▶ **EXCERPT PROVIDED**
■ ■ ■ ■ ■
# Cat runs



## silverhorse (Nov 2, 2008)

I have built an indoor and outdoor run for Honey my Persin kitten and I would like to show it to you. She loves being in the cabin which contains the runs for a few hours a day to see the garden as we normally keep her in the house. I thought it may give ideas to other cat owners , Let me know what you think.


----------



## Guest (Nov 9, 2008)

They are really great. I would love to have something like that for my kitten.


----------



## PussyCatNan (Jun 24, 2008)

WOW!! She's even got her own Christmas tree


----------



## colliemerles (Nov 2, 2007)

thats really good, i want a run or something for my kitty,


----------



## lymorelynn (Oct 4, 2008)

That looks really good. Can she get into the house from there? I could do with something like that but not sure how we could connect it to the house.
p.s she has the same basket as my Mai Tai.


----------



## silverhorse (Nov 2, 2008)

She cannot get to the house direct but we carry her out in the basket


----------



## grotpop (Nov 23, 2007)

when i built a cat run for my cats(5) i knocked a hole in house and put cat flap in,so they can come and go as they like,


----------



## bee112 (Apr 12, 2008)

That run looks great, I would like something like that.

I've seen some runs that have little tunnels connecting the runs the the house.. lol that would be funny!


----------



## grotpop (Nov 23, 2007)

pic of my cat run


----------



## silverhorse (Nov 2, 2008)

wow that is a large run Fantastic . Is it for just one cat or a few


----------
■ ■ ■ ■ ■
▶ **PROVIDED RECORDS**

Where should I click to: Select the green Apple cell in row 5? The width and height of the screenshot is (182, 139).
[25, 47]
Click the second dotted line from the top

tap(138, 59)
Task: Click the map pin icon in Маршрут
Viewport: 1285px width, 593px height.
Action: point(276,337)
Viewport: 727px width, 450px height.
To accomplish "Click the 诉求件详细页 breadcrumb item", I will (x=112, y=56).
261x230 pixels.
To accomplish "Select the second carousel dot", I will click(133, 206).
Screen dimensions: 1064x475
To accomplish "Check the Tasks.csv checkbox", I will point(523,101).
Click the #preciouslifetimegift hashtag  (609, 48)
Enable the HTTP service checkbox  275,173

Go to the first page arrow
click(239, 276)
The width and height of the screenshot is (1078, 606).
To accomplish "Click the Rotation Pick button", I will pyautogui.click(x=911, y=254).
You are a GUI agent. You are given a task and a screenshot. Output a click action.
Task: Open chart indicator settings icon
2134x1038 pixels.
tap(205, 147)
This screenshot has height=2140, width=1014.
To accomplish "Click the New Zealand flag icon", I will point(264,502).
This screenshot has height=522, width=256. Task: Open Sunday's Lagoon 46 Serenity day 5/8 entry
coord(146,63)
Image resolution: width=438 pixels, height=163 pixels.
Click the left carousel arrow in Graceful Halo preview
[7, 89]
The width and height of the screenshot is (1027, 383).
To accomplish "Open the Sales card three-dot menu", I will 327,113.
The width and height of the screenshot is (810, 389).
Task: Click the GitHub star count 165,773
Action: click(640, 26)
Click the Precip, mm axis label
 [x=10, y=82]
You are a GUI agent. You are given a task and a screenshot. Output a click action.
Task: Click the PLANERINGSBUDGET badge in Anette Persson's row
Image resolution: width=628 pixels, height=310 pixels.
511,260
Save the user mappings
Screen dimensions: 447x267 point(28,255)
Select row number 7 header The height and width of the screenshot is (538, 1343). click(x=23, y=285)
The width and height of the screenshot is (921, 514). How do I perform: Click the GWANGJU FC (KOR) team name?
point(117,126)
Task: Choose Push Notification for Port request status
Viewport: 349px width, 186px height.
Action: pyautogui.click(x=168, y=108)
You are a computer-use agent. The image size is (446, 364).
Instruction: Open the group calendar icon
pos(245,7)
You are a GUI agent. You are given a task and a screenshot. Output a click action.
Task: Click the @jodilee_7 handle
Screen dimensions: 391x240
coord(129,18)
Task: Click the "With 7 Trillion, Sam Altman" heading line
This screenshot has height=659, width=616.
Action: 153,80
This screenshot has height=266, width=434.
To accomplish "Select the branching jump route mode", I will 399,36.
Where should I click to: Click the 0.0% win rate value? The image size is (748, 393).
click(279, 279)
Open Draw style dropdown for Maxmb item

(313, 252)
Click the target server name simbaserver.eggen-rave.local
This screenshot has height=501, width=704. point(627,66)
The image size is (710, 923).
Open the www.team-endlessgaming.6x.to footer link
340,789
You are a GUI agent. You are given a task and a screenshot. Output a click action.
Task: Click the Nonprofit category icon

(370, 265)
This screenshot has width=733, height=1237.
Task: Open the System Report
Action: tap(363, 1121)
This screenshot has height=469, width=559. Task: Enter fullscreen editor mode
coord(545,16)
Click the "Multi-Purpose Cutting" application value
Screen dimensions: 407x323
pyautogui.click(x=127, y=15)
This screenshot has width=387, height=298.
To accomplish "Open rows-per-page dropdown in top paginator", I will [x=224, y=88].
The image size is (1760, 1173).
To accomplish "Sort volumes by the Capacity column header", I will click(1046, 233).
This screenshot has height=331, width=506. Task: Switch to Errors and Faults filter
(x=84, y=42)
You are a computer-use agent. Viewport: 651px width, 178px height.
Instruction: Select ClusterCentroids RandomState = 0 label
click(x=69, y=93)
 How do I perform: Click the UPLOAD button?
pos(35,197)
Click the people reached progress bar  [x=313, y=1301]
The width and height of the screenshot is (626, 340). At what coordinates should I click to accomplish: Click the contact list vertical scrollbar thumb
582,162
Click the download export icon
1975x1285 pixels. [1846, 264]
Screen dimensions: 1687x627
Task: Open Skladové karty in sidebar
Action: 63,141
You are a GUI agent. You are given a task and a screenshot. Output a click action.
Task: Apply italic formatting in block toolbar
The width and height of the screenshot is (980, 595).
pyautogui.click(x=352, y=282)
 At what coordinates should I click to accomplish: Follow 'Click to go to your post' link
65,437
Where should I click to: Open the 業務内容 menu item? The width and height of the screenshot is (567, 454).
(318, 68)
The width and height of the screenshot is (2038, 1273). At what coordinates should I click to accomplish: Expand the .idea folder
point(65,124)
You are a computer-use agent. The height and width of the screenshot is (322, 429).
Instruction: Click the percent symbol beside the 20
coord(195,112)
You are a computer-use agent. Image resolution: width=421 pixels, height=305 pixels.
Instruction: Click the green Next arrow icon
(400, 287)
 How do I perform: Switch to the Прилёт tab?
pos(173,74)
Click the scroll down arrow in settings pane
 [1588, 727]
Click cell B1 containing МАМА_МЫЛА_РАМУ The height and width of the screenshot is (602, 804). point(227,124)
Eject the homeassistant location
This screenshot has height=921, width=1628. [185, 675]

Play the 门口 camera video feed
■ ■ ■ ■ ■
▶ **TASK BRIEF**
In the cat runs thread, rewrite the paragraph beginning "I have built an indoor and outdoor run" as a shorter paragraph that keeps its main facts. The lines above come from a separate source, not from the cat runs thread.

▶ **RESPONSE TO THE TASK**
The poster built an indoor and outdoor run for Honey, a kitten usually kept in the house. She enjoys spending a few hours a day in the cabin that holds the runs, where she can see the garden. The poster shares it as an idea for other cat owners and asks for their opinions.